Importância histórica
Realmente, esse é um fato histórico abundantemente documentado: todo o período Brasil Colônia foi marcado pela profunda rivalidade entre portugueses e espanhóis, resultante ainda daquele Tratado de Tordesilhas de 1494, quando, no dizer jocoso de alguns contemporâneos, as duas potências marítimas, Portugal e Espanha, sob a supervisão pontifícia, dividiram entre si “o legado do testamento de Eva”, isto é, as terras recém-descobertas da América. Ambas as coroas se empenharam ao máximo em descobrir e conservar para si um ou mais caminhos secretos, entre mata e cordilheira, que iam por ali furando o continente virgem até chegar aos Andes, facilitando a busca de fabulosos tesouros de ouro e prata de que havia notícias.
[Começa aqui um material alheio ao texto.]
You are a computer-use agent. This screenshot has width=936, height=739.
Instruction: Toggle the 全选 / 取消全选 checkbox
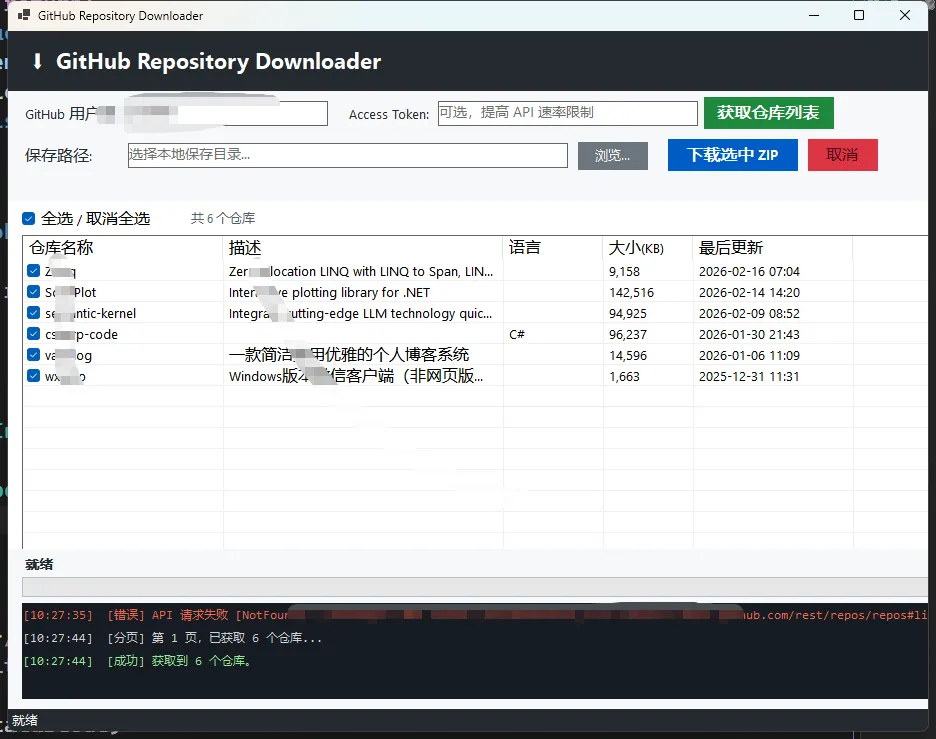tap(29, 218)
Há abundante documentação de expedições, particulares ou oficiais, organizadas com essa finalidade. Como a do português Aleixo Garcia, que, em 1524, partiu de Santa Catarina com 2 mil índios carijós e usou o “sistema” para atravessar o sertão, seguindo até os Andes – chegou à província de Charcas (atual Sucre), na Bolívia, cerca de oito anos antes do desembarque de Francisco Pizarro e da conquista do Peru (1532).
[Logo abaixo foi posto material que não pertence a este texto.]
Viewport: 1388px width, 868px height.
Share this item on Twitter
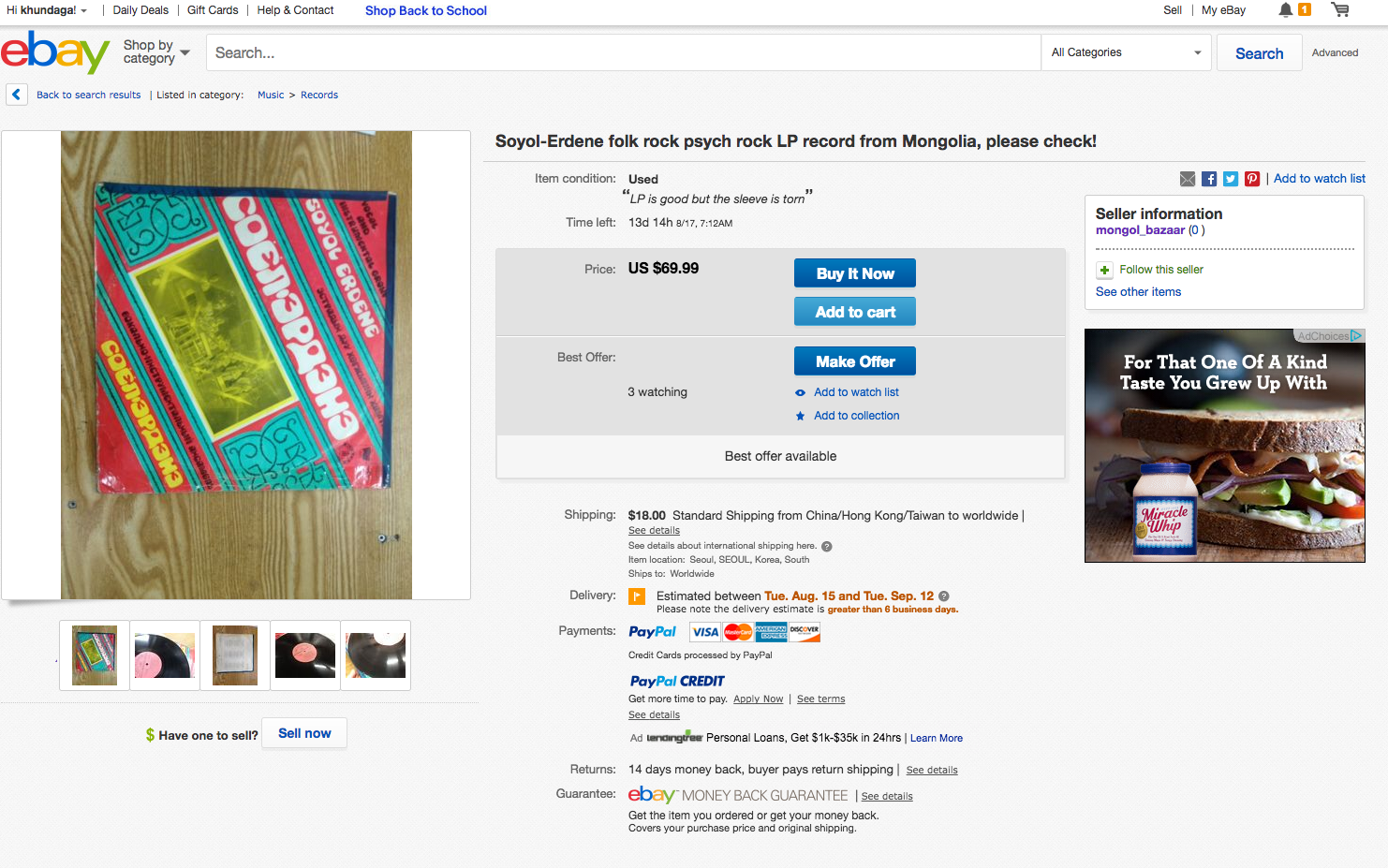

Em 1542, o espanhol Alvar Núñez Cabeza de Vaca embrenhou-se por um desses caminhos da mata e acabou por descobrir as cataratas do Iguaçu. Durante todo o século 16 foram constantes os relatos de viagens pelo interior das matas, quer rumo aos Andes, quer em direção ao sul e ao Paraguai. Como as de Johan Ferdinando (1549), dos companheiros de Hans Staden (1551), dos jesuítas, em especial o padre Leonardo Nunes, de Brás Cubas e de Luís Martins (1552). Um viajante alemão, Ulrich Schmidel, por volta de 1553 explorou o Peabiru, percorrendo a Bolívia, o Paraguai e a região do atual estado do Paraná. De volta à Alemanha, descreveu suas aventuras em um livro de memórias, publicado em Frankfurt em 1567. Um de seus feitos foi ter ido de Assunção a São Vicente pelo caminho da mata.
Antes ainda, em 1530, Martim Afonso de Sousa havia partido de Portugal com uma missão tríplice: combater os traficantes franceses, incrementar o povoamento do Brasil e ir em busca dos tesouros andinos, justamente usando os nem tão misteriosos (na época) caminhos da mata. Ele tratou de fazer isso já em 1531, antes de fundar São Vicente, a primeira vila portuguesa da América, organizando uma expedição comandada por Pero Lobo – a qual, no entanto, foi chacinada pelos índios guaranis, na travessia do rio Iguaçu.
Em relação ao Peabiru, a melhor prova de sua existência e de seu propósito de servir como rota de busca dos tesouros andinos é encontrada em uma ordem expressa dada em 1553 pelo primeiro governador-geral do Brasil, Tomé de Sousa. Em nome do rei de Portugal, foi desativado o núcleo de uma suposta povoação fundada por Martim Afonso em 1532 (a Vila de Piratininga) e ordenado o fechamento do “caminho do sertão”, ao qual ela dava acesso, sendo proibida, sob pena de morte, sua utilização – pelo temor de que os espanhóis dele se servissem, tivessem acesso aos metais preciosos e estendessem assim sua conquista por todo o território sul-americano.